Vouloir rencontrer Damien Jalet requiert énergie et constance ! Non pas que le chorégraphe se refuse à l’exercice mais il faut pouvoir le saisir. Au regard de son agenda et de ses projets, on imagine que les journées doivent être trop courtes et qu’il est en recherche permanente de la 25e heure. Nous nous étions ratés au Théâtre de Chaillot où il avait présenté Vessel, co-signée par le plasticien Kohei Nawa, juste avant le début de la longue nuit de l’isolement. On se guettait près du Palais Garnier où les répétitions s’enchaînaient dans un début d’automne qui laissait espérer un retour rapide à la normale. Las ! Le couperet est tombé et le programme qui s’appelait encore Chorégraphes Contemporains fut reporté sine die. Puis vint la décision de diffuser ces quatre créations sur Facebook. Un projet qui n’était guère compatible avec les exigences et le perfectionnisme artistique de Damien Jalet. Puisque le programme ne pouvait être montré au public, il fallait en faire autre chose. Non pas une retransmission mais un vrai film de danse, quelque chose qui serait différent du spectacle.

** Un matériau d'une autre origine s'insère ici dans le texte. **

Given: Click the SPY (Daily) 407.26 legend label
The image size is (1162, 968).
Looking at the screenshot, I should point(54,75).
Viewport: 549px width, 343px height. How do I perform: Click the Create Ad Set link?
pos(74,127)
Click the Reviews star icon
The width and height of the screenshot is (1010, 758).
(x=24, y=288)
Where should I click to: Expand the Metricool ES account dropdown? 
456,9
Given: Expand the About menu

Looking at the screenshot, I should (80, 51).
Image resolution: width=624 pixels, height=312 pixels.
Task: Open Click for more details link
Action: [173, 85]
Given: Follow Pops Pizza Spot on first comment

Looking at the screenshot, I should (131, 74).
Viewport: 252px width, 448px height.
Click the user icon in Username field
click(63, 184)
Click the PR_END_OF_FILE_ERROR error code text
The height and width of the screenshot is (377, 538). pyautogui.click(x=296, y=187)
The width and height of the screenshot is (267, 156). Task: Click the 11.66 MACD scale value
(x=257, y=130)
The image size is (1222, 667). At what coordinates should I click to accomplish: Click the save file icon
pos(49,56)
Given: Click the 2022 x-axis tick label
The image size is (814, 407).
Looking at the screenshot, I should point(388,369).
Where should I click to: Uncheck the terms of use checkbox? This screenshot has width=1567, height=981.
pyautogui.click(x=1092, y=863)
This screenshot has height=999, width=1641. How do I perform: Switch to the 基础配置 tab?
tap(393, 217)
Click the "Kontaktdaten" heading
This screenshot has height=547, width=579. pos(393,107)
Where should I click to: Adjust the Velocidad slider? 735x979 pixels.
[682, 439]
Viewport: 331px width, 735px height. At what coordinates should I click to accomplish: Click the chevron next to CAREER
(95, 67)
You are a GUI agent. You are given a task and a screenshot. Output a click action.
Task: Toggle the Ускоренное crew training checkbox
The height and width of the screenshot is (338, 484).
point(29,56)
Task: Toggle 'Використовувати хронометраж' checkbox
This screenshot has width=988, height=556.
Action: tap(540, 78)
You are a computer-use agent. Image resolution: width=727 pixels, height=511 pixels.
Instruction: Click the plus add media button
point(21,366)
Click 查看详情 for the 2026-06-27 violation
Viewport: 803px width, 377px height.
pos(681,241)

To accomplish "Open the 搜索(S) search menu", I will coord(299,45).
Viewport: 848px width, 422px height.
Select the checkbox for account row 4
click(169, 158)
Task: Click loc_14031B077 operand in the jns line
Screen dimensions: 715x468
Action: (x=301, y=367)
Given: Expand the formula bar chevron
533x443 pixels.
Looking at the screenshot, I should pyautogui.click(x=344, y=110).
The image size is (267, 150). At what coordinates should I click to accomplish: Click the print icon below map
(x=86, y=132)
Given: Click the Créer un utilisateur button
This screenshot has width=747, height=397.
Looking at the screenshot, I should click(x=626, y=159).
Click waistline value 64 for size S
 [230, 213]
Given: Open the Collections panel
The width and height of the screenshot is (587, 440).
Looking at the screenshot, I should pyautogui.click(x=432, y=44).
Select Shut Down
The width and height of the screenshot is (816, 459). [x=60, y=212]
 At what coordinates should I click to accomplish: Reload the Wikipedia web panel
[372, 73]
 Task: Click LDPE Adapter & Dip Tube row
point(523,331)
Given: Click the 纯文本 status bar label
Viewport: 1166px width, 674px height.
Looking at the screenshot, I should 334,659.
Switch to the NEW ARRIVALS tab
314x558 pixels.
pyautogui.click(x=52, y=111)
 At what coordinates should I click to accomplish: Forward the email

C’est donc à des milliers de kilomètres de distance qu’enfin nous conversons par écrans interposés. Damien Jalet achève tout juste sa quarantaine de deux semaines dans un hôtel de Kyoto, avant de reprendre les répétitions de Planet, qui aurait dû ouvrir la saison 2020 du Théâtre de Chaillot et reportée à l’automne prochain. Il est déjà tard au Japon et on comprend que cette quarantaine n’a pas été facile. Moment propice à la méditation sans doute, aussi à l’anxiété ou au doute, loin du studio.
Brise-Lames, une véritable vidéo de danse
Brise-Lames est sa deuxième incursion au Ballet de l’Opéra de Paris, après Boléro (2013) avec Sidi Larbi Cherkaoui, mais la première en solo… et dans des conditions particulières. En raison des travaux qui ont été anticipés, la scène du Palais Garnier est condamnée et c’est sur le proscenium que doit s’organiser la chorégraphie : sans coulisses, sans rideau et en plongeant sur le public qui n’a jamais été aussi proche. Voilà un cadre et des contraintes qui ont séduit Damien Jalet, comme un challenge à réaliser en un temps record : ce programme s’est décidé très tardivement quand Aurélie Dupont, la Directrice de la Danse, a dû adapter sa programmation aux conditions sanitaires. Damien Jalet relève ce défi en invitant neuf danseuses et danseurs à partager cette expérience. De la musique en direct avec le musicien Koki Nakano au piano, une scénographie et des costumes magnifiquement bricolés par J.R., les belles lumières de Fabiana Piccioli qui enveloppent le plateau et les artistes. « Il me semblait qu’il y avait quelque chose à faire avec l’Opéra de Paris qui est un peu comme une bulle. On avait vu les danseuses danser Le Lac des Cygnes sur le parvis lors des grèves et les choeurs chanter pour le personnel soignant, c’était comme si le monde avait infiltré ce lieu. Je me suis dit qu’il y avait quelque chose à faire avec ça, avec cet état d’urgence que la maladie apportait. »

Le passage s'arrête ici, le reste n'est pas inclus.